ああ、頭が重い。
項垂れた頭は長い黒髪によって私の顔を隠してくれる。
「私、何も変わってない筈です。だってずっとこんなに満たされない。貴方が居なければ一人ぼっちでこの想いを抱えて……そんなのは嫌。嫌なんです」
でも、私は先の彼の言葉に怒りを持ってしまった。それは答えだったのではないか。
「……何も分かってないね。さっきの話に何の意味があると思ってるの?」
「さっき?どの話の事ですか?ううん、貴方の話はいつだって意味なんてなかった筈です」
「俺にとってはね。でもアンタにとっては全部意味があったはずだよ。自覚したんでしょ?」
彼はよく、脈絡もなにもない話をしていた。人の心理のような信憑性もなにもなさそうな話。

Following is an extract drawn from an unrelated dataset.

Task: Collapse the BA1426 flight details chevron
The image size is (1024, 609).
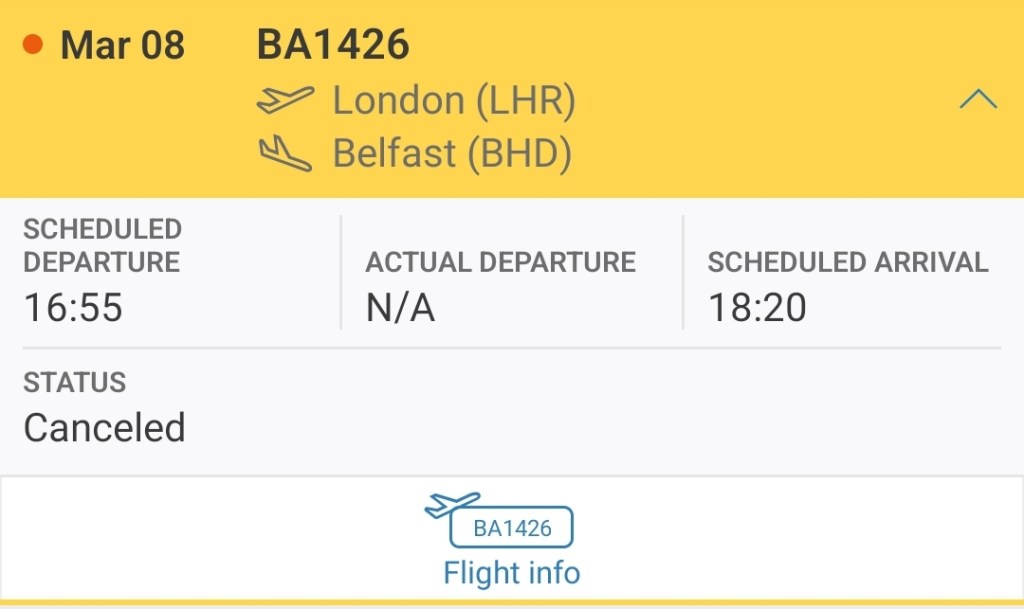Action: pos(977,99)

でも、確かに私は全部を受け流す事などで来ていなかった。
私は、他人の視線に言葉に敏感だった。
「刷り込み。俺に対して最初にしたんだとして。再刷り込みを神楽君にしてるんだよ。ね、そうでしょ?」
ガクンと力が入らなくなった。脱力にも似た感覚は、急激な倦怠感を連れてきた。
私は彼の言葉を享受するだけだった。